TÂCHES À RÉALISER:
a: Selon le fil de discussion, quelle ligne du fichier xinetd.conf n'autorisait la connexion qu'en local ?
b: Recopiez fidèlement le passage du fil de discussion qui va de « Normalement le serveur » jusqu'à « ne change rien!!! ».

TEXTE FOURNI:
Normalement le serveur ssh est installé de base avec la gentoo (si je me souviens bien...).

----------

## Farnsworth

yep, merci ,mais ca ne resoud pas mon probleme, comment j'active tout ces trucs???

sous une RH il me suffisait d'aller sous /etc/xinetd.d et de mettre le disable a no pour ce qui m'interessait, de relancer xinetd et le tour etait joue, la j'ai fait ca, j'ai meme reboote la machine et ca ne change rien!!!

----------

## Farnsworth

ca y est: en fait il y a la ligne 'only_from' dans le xinetd.conf qui n'autorise la connexion qu'en local...

faut le savoir  :Wink: 

----------

## Mat_le_ouf

 *Farnsworth wrote:*   

> yep, merci ,mais ca ne resoud pas mon probleme, comment j'active tout ces trucs???

DONNÉES RECUEILLIES:

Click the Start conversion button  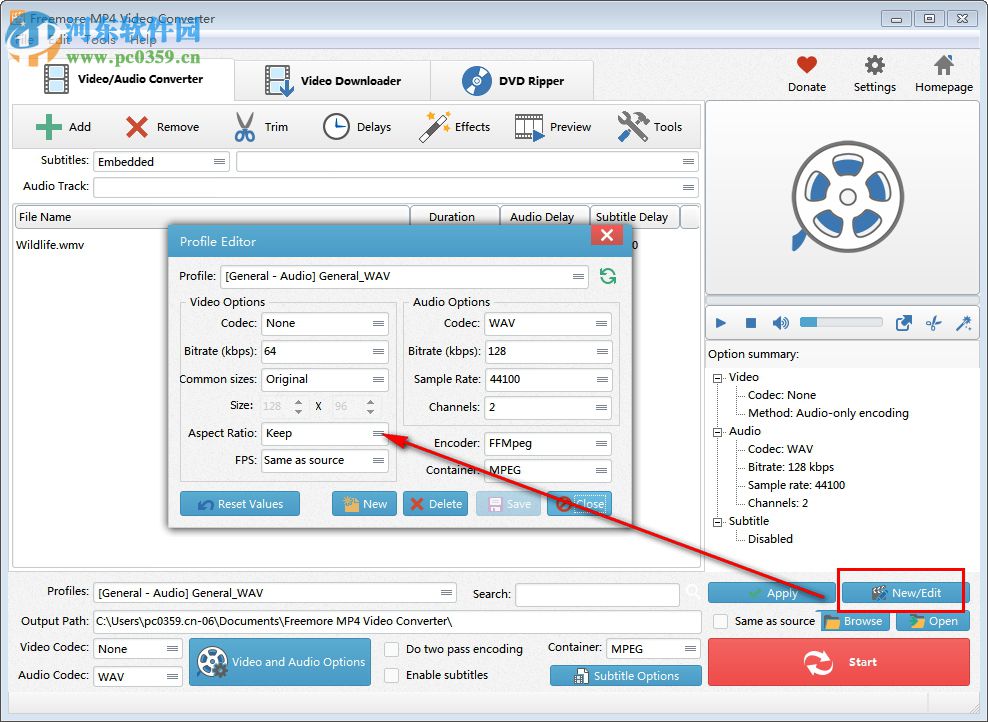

RÉPONSES:
a: La ligne 'only_from'.

b:
Normalement le serveur ssh est installé de base avec la gentoo (si je me souviens bien...).

----------

## Farnsworth

yep, merci ,mais ca ne resoud pas mon probleme, comment j'active tout ces trucs???

sous une RH il me suffisait d'aller sous /etc/xinetd.d et de mettre le disable a no pour ce qui m'interessait, de relancer xinetd et le tour etait joue, la j'ai fait ca, j'ai meme reboote la machine et ca ne change rien!!!